Take the listing below and output it again exactly.

*** Opening of Data in this exercise ***

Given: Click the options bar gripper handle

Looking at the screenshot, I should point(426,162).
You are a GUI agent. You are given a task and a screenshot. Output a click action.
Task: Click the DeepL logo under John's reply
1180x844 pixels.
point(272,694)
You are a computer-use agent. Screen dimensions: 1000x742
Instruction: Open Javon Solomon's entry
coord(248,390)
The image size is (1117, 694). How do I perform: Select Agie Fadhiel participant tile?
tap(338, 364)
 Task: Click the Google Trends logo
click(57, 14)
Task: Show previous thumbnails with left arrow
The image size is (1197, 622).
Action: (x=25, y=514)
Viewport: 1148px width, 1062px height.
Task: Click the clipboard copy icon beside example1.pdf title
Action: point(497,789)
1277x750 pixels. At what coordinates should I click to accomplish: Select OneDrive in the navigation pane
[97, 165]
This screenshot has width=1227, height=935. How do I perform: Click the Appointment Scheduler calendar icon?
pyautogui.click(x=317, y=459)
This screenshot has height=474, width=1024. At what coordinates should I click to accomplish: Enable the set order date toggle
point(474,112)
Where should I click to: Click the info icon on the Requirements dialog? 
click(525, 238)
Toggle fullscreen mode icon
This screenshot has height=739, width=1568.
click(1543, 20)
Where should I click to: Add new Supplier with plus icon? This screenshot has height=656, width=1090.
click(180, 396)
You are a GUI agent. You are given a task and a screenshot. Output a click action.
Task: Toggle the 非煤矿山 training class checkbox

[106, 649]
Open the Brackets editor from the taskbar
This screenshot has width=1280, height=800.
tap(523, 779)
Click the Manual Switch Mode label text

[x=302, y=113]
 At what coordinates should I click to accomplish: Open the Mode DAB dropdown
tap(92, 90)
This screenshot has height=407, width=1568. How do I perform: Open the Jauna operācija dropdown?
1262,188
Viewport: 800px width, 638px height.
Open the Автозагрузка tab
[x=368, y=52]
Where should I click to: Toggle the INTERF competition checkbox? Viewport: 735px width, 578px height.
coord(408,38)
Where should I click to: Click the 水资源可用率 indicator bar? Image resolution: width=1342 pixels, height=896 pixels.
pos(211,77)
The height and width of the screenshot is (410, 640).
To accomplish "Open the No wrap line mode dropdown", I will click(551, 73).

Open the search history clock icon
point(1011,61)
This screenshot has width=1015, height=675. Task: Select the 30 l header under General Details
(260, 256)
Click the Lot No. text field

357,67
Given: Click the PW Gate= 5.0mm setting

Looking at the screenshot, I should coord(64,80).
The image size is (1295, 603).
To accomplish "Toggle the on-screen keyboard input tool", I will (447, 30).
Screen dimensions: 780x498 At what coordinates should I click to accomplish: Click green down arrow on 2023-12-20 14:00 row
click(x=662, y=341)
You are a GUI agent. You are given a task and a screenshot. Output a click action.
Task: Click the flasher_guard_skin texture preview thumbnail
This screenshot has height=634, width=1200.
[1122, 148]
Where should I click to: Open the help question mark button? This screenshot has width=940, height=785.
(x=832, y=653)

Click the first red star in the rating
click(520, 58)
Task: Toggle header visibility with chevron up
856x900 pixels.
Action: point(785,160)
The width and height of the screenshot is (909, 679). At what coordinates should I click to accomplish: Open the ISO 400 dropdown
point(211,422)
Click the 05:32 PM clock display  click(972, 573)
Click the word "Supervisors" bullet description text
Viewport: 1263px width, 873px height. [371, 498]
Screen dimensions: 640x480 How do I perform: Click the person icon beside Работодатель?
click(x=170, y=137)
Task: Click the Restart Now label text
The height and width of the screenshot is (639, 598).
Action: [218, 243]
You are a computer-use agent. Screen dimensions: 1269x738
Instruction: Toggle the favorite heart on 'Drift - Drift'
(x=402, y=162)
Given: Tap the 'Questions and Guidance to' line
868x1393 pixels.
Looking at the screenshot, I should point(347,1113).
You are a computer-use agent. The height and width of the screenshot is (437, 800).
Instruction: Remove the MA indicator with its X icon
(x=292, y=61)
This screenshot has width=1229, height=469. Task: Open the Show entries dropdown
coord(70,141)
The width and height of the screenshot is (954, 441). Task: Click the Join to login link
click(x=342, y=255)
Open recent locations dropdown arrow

*** Close of Data in this exercise ***

**Reply:**
Given: Click the options bar gripper handle

Looking at the screenshot, I should point(426,162).
You are a GUI agent. You are given a task and a screenshot. Output a click action.
Task: Click the DeepL logo under John's reply
1180x844 pixels.
point(272,694)
You are a computer-use agent. Screen dimensions: 1000x742
Instruction: Open Javon Solomon's entry
coord(248,390)
The image size is (1117, 694). How do I perform: Select Agie Fadhiel participant tile?
tap(338, 364)
 Task: Click the Google Trends logo
click(57, 14)
Task: Show previous thumbnails with left arrow
The image size is (1197, 622).
Action: (x=25, y=514)
Viewport: 1148px width, 1062px height.
Task: Click the clipboard copy icon beside example1.pdf title
Action: point(497,789)
1277x750 pixels. At what coordinates should I click to accomplish: Select OneDrive in the navigation pane
[97, 165]
This screenshot has width=1227, height=935. How do I perform: Click the Appointment Scheduler calendar icon?
pyautogui.click(x=317, y=459)
This screenshot has height=474, width=1024. At what coordinates should I click to accomplish: Enable the set order date toggle
point(474,112)
Where should I click to: Click the info icon on the Requirements dialog? 
click(525, 238)
Toggle fullscreen mode icon
This screenshot has height=739, width=1568.
click(1543, 20)
Where should I click to: Add new Supplier with plus icon? This screenshot has height=656, width=1090.
click(180, 396)
You are a GUI agent. You are given a task and a screenshot. Output a click action.
Task: Toggle the 非煤矿山 training class checkbox

[106, 649]
Open the Brackets editor from the taskbar
This screenshot has width=1280, height=800.
tap(523, 779)
Click the Manual Switch Mode label text

[x=302, y=113]
 At what coordinates should I click to accomplish: Open the Mode DAB dropdown
tap(92, 90)
This screenshot has height=407, width=1568. How do I perform: Open the Jauna operācija dropdown?
1262,188
Viewport: 800px width, 638px height.
Open the Автозагрузка tab
[x=368, y=52]
Where should I click to: Toggle the INTERF competition checkbox? Viewport: 735px width, 578px height.
coord(408,38)
Where should I click to: Click the 水资源可用率 indicator bar? Image resolution: width=1342 pixels, height=896 pixels.
pos(211,77)
The height and width of the screenshot is (410, 640).
To accomplish "Open the No wrap line mode dropdown", I will click(551, 73).

Open the search history clock icon
point(1011,61)
This screenshot has width=1015, height=675. Task: Select the 30 l header under General Details
(260, 256)
Click the Lot No. text field

357,67
Given: Click the PW Gate= 5.0mm setting

Looking at the screenshot, I should coord(64,80).
The image size is (1295, 603).
To accomplish "Toggle the on-screen keyboard input tool", I will (447, 30).
Screen dimensions: 780x498 At what coordinates should I click to accomplish: Click green down arrow on 2023-12-20 14:00 row
click(x=662, y=341)
You are a GUI agent. You are given a task and a screenshot. Output a click action.
Task: Click the flasher_guard_skin texture preview thumbnail
This screenshot has height=634, width=1200.
[1122, 148]
Where should I click to: Open the help question mark button? This screenshot has width=940, height=785.
(x=832, y=653)

Click the first red star in the rating
click(520, 58)
Task: Toggle header visibility with chevron up
856x900 pixels.
Action: point(785,160)
The width and height of the screenshot is (909, 679). At what coordinates should I click to accomplish: Open the ISO 400 dropdown
point(211,422)
Click the 05:32 PM clock display  click(972, 573)
Click the word "Supervisors" bullet description text
Viewport: 1263px width, 873px height. [371, 498]
Screen dimensions: 640x480 How do I perform: Click the person icon beside Работодатель?
click(x=170, y=137)
Task: Click the Restart Now label text
The height and width of the screenshot is (639, 598).
Action: [218, 243]
You are a computer-use agent. Screen dimensions: 1269x738
Instruction: Toggle the favorite heart on 'Drift - Drift'
(x=402, y=162)
Given: Tap the 'Questions and Guidance to' line
868x1393 pixels.
Looking at the screenshot, I should point(347,1113).
You are a computer-use agent. The height and width of the screenshot is (437, 800).
Instruction: Remove the MA indicator with its X icon
(x=292, y=61)
This screenshot has width=1229, height=469. Task: Open the Show entries dropdown
coord(70,141)
The width and height of the screenshot is (954, 441). Task: Click the Join to login link
click(x=342, y=255)
Open recent locations dropdown arrow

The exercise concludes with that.